New York – Ten years after prominent lawyer and author Alan Dershowitz agreed to donate his papers to his alma mater, Brooklyn College, the collection of letters, case files, photos and other materials opened to scholars and the public on Monday.
The 1,000 boxes of materials include correspondence with high-profile clients including Claus von Bulow, Leona Helmsley and Mike Tyson, but attorney-client privilege will keep some of the papers private.
Brooklyn College is part of the public City University of New York system and was free when Dershowitz attended in the 1950s. He chose the college for his papers to show his gratitude for the education he received there.
“Brooklyn College really changed my life,” Dershowitz said in a telephone interview Monday.
Dershowitz said he had “about a 68 average” in high school. “My life changed so dramatically between high school and college, basically from being a loser to being a winner,” he said.
He added, “I think I’d be selling shoes in downtown Brooklyn today if not for Brooklyn College.”
It was Professor Anthony Cucchiara, the college’s archivist, who asked for the collection when Dershowitz called with a research question in 2001.
“I asked him, ‘Have you considered where you’re going to deposit your papers?'” Cucchiara recalled. Dershowitz didn’t need much persuading.

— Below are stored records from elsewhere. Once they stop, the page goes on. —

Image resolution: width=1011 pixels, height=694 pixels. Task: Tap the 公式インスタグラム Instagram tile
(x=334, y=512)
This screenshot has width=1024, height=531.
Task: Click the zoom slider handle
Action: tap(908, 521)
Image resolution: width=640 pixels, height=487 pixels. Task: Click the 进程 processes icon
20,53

Dershowitz, 73, went on to Yale Law School after Brooklyn College and has taught at Harvard for decades. He has written several books including “Reversal of Fortune: Inside the von Bulow Case,” the basis of the 1990 film, and is known as a passionate advocate for Israel who speaks out frequently on the Arab-Israeli conflict.
Cucchiara said it has taken the better part of a decade to classify and preserve the materials that Dershowitz donated. Another fifty boxes are waiting to be cataloged, and more documents are delivered periodically.

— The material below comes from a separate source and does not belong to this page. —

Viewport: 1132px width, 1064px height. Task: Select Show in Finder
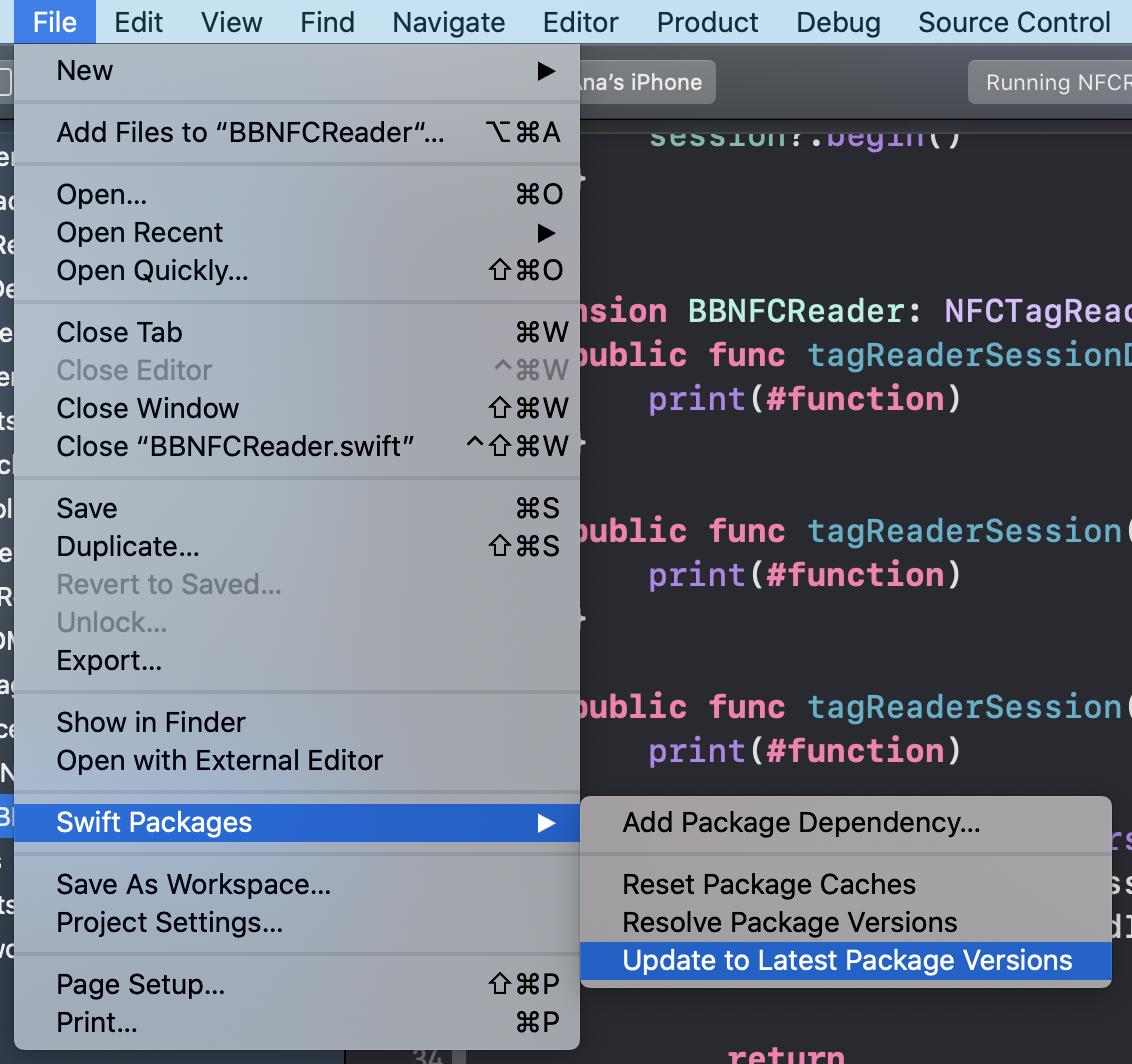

Dershowitz said his 50-year legal career should yield plenty of material for scholars.
“I’ve done 33 murder cases,” he said. “They’ll see how I won them. I won them by the use of science. I have all the scientific material that I used in my cases from Claus von Bulow on.”
Additionally, he cited papers from his involvement in the movement to free Soviet dissidents such as Alexsandr Solzhenitsyn and Andrei Sakharov as well as First Amendment cases from the Pentagon Papers to Wikileaks.

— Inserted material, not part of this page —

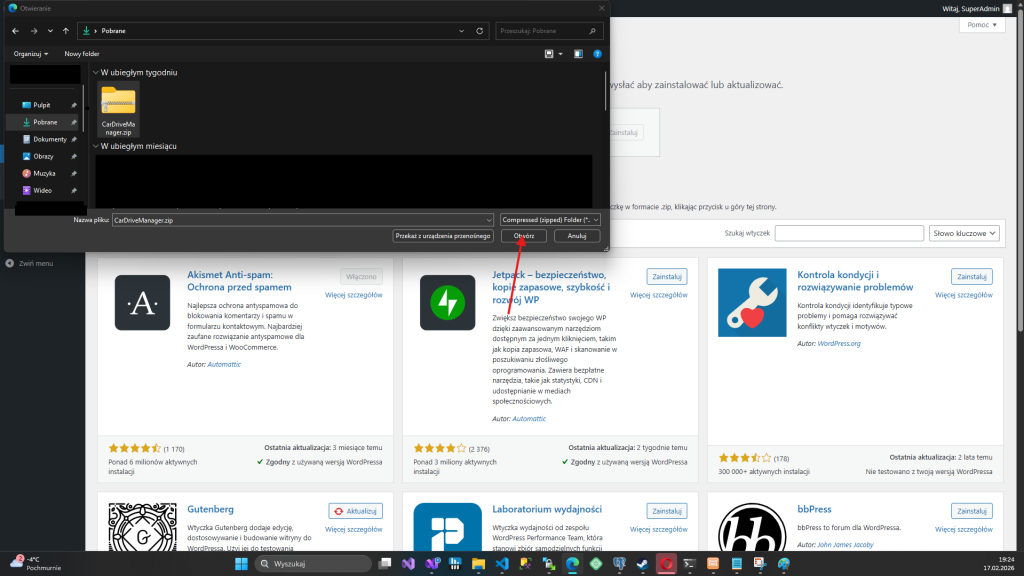Toggle the preview pane icon
The image size is (1024, 576).
578,53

A selection from the Dershowitz archive will be on view as an exhibit at the Brooklyn College Library until Jan. 3.
The exhibit includes a handwritten letter from Abbie Hoffman expounding on his Jewish identity and a thank-you note from Eliot Spitzer, a 1984 Harvard Law graduate who went on to become governor of New York before resigning in disgrace. Spitzer thanked Dershowitz “for what was without question the highlight of my law school education.”